## [PROBLEM TO WORK ON]
The data below holds the lines to copy: everything from the line containing "FAQs (224, 1832)" to the line containing "Subtotal: (779, 623)", both ends included, set down exactly.

── SUPPLIED DATA

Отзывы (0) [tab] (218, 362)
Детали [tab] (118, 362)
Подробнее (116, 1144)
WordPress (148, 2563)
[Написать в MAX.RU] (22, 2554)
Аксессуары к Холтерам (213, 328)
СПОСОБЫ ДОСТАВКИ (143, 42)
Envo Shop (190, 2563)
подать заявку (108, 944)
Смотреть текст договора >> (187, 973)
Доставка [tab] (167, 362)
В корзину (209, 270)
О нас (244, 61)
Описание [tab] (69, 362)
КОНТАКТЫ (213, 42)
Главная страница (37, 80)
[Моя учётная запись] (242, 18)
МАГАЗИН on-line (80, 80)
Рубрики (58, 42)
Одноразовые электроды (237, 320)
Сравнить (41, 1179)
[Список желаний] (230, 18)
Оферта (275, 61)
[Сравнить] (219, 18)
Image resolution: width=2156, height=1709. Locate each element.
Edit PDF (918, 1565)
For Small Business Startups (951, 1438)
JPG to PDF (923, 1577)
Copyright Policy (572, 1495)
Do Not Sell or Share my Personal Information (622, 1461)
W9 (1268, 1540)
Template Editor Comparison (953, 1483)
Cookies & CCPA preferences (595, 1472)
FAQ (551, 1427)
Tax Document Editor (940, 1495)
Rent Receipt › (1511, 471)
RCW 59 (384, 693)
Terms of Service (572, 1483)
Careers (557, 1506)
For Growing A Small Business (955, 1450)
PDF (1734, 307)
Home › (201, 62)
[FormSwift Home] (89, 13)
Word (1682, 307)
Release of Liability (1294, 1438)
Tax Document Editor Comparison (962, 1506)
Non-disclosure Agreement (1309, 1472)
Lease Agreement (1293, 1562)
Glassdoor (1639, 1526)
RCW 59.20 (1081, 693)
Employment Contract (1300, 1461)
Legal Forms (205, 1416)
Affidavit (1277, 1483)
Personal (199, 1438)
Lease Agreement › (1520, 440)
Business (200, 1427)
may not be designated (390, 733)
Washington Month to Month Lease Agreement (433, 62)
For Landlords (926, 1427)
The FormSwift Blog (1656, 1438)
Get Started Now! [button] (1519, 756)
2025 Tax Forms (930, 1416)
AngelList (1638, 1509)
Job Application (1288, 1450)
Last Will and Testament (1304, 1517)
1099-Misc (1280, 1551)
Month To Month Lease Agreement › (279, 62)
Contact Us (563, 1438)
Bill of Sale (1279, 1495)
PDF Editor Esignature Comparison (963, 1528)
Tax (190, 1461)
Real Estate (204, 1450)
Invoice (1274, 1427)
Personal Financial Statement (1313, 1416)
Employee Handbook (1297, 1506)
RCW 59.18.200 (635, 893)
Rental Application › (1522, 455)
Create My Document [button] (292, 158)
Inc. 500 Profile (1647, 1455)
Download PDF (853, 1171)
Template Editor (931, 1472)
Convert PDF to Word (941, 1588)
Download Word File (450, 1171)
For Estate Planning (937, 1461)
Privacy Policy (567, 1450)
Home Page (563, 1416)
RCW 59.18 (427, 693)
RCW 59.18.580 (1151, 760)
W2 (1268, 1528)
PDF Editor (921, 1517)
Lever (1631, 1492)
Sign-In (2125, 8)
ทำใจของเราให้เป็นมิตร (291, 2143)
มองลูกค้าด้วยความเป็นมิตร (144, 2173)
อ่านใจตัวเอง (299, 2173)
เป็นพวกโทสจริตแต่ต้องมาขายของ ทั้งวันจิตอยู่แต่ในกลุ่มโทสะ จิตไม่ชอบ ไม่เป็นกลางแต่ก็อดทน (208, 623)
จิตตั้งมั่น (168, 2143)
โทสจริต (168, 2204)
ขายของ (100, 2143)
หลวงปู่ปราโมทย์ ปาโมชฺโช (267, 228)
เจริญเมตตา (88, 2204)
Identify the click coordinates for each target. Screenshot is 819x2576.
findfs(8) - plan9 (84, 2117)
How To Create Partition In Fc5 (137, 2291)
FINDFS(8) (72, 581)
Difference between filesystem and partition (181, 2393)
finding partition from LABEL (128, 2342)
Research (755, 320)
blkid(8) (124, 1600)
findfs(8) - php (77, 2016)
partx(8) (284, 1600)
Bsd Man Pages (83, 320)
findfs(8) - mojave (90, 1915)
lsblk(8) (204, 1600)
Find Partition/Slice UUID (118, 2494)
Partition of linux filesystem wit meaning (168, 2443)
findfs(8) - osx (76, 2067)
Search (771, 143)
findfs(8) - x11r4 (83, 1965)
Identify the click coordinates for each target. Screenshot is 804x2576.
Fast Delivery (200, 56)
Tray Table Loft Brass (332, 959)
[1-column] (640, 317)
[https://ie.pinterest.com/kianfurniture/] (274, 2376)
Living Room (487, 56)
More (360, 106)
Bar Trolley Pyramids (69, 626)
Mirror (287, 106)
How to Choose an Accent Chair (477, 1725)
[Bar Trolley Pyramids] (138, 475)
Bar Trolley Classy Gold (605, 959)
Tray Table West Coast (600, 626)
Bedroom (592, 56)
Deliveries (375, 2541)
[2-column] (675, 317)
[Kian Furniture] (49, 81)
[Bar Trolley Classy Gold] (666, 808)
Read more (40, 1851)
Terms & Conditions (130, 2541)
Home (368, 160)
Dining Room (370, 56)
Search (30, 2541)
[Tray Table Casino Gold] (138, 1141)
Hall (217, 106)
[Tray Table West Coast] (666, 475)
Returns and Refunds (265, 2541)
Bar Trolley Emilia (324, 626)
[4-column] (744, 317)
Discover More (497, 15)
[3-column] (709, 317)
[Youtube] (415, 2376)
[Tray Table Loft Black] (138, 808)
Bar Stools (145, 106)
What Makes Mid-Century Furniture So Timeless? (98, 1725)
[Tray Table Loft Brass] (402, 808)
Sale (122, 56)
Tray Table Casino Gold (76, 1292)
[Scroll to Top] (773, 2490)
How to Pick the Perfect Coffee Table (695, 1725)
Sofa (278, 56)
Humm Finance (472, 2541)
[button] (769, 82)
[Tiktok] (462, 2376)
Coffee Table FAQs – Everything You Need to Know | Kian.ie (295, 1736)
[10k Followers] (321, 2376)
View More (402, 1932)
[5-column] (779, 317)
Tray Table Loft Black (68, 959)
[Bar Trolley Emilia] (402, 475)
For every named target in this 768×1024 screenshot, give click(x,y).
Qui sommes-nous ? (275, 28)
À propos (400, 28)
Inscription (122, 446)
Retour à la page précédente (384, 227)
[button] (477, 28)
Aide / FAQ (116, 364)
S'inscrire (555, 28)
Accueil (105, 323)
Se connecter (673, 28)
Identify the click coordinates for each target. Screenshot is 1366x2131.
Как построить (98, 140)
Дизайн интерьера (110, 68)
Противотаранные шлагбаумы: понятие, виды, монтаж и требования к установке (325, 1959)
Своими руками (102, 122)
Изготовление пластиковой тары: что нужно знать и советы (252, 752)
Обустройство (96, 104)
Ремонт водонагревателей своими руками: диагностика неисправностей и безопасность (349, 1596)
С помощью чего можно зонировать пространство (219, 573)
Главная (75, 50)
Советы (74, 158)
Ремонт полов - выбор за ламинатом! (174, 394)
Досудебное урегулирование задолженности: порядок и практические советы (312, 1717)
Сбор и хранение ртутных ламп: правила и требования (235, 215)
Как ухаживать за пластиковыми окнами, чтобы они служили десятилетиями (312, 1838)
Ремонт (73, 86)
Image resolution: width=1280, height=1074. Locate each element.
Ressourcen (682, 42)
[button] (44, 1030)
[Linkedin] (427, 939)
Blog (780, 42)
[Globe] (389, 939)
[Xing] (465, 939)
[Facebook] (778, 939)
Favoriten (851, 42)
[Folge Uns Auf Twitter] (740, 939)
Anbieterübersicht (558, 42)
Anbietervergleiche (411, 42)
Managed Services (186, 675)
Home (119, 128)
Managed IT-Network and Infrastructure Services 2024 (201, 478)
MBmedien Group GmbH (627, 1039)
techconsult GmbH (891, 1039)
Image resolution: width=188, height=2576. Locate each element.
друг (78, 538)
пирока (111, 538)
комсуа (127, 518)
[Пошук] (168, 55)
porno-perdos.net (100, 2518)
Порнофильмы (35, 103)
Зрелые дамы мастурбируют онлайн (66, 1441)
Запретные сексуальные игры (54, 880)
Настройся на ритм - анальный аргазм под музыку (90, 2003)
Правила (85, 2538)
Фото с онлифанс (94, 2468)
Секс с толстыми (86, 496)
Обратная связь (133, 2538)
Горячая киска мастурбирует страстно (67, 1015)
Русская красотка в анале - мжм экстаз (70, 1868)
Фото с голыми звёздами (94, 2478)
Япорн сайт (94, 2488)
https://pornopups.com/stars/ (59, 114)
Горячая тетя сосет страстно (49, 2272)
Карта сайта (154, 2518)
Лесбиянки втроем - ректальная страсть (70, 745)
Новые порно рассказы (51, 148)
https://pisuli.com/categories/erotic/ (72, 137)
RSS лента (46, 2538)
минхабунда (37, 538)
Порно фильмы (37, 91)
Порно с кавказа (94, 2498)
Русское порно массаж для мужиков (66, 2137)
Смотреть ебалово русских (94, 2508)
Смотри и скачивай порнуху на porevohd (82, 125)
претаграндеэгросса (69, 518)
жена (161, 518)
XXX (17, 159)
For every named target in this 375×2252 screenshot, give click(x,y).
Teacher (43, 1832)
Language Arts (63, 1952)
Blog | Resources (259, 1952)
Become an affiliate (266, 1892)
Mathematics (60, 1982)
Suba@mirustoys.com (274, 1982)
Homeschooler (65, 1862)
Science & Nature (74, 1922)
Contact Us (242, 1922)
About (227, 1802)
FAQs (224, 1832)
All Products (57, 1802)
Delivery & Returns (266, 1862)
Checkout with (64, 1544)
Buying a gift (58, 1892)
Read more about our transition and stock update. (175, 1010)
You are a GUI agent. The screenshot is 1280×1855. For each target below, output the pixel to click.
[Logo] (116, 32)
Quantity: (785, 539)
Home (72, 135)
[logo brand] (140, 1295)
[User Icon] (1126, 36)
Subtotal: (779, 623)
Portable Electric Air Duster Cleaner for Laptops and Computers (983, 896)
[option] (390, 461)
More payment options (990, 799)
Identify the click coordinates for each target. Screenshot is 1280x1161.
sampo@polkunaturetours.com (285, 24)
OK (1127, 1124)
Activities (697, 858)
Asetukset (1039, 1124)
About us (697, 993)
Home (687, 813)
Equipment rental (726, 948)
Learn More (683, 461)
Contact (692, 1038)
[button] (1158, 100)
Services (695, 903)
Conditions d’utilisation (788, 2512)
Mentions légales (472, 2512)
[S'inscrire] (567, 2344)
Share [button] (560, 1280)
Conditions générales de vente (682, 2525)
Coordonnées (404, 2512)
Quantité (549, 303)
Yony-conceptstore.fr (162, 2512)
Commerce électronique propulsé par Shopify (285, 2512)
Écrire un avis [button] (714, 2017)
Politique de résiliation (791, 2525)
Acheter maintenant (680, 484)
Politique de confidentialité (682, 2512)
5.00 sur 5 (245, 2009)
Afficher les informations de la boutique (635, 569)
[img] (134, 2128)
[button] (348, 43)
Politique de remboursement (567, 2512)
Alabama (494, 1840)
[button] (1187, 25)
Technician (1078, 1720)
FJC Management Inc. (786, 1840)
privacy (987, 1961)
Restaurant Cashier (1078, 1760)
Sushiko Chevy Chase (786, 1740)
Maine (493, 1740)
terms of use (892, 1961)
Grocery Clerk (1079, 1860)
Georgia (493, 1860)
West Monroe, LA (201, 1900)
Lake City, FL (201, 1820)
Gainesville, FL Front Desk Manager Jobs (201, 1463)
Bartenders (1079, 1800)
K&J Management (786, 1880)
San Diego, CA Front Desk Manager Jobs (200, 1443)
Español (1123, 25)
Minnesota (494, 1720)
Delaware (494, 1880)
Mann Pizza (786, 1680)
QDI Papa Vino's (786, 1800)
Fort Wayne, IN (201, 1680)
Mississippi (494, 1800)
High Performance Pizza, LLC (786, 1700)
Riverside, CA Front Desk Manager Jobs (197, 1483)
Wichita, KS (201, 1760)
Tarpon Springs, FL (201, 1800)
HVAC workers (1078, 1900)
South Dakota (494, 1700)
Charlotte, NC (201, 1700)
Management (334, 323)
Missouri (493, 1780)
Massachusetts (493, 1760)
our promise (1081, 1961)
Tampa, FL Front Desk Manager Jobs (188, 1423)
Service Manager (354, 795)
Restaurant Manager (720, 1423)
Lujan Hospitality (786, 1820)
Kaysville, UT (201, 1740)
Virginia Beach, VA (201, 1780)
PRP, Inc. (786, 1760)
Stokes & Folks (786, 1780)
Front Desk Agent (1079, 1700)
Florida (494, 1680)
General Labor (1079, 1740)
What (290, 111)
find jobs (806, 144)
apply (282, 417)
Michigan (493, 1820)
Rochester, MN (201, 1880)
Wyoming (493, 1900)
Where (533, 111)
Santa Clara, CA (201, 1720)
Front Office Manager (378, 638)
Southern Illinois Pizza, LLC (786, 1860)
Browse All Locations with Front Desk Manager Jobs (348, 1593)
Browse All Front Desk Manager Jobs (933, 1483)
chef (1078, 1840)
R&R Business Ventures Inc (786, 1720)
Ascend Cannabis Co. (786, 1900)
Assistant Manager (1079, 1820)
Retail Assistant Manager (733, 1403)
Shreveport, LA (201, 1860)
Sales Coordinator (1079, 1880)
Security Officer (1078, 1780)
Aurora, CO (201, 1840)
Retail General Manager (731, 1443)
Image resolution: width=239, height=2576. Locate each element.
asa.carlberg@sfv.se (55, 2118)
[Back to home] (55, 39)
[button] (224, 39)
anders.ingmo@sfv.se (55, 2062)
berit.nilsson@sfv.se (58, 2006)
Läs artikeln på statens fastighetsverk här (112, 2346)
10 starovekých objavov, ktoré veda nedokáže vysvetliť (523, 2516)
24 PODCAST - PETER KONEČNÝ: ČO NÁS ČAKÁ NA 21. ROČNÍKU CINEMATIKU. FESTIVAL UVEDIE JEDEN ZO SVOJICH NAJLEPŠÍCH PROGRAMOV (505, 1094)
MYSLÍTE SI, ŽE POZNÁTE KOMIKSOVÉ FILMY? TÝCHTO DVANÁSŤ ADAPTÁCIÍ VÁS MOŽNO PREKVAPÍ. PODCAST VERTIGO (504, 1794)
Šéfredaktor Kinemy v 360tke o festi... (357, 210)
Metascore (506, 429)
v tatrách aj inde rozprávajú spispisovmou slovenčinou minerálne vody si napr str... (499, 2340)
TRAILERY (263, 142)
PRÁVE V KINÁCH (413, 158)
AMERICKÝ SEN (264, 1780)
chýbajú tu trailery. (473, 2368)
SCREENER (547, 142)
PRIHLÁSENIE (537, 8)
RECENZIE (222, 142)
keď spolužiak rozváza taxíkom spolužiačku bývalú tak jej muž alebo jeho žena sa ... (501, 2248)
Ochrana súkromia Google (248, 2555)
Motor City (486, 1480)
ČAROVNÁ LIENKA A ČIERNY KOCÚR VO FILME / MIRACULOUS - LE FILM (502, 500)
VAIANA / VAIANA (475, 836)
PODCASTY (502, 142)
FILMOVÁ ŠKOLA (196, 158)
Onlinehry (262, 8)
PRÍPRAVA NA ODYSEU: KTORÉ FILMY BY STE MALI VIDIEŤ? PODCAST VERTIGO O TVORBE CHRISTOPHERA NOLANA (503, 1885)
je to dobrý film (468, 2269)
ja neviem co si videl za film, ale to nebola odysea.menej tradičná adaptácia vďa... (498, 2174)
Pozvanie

────

## [EXERCISE RESPONSE]
FAQs (224, 1832)
All Products (57, 1802)
Delivery & Returns (266, 1862)
Checkout with (64, 1544)
Buying a gift (58, 1892)
Read more about our transition and stock update. (175, 1010)
You are a GUI agent. The screenshot is 1280×1855. For each target below, output the pixel to click.
[Logo] (116, 32)
Quantity: (785, 539)
Home (72, 135)
[logo brand] (140, 1295)
[User Icon] (1126, 36)
Subtotal: (779, 623)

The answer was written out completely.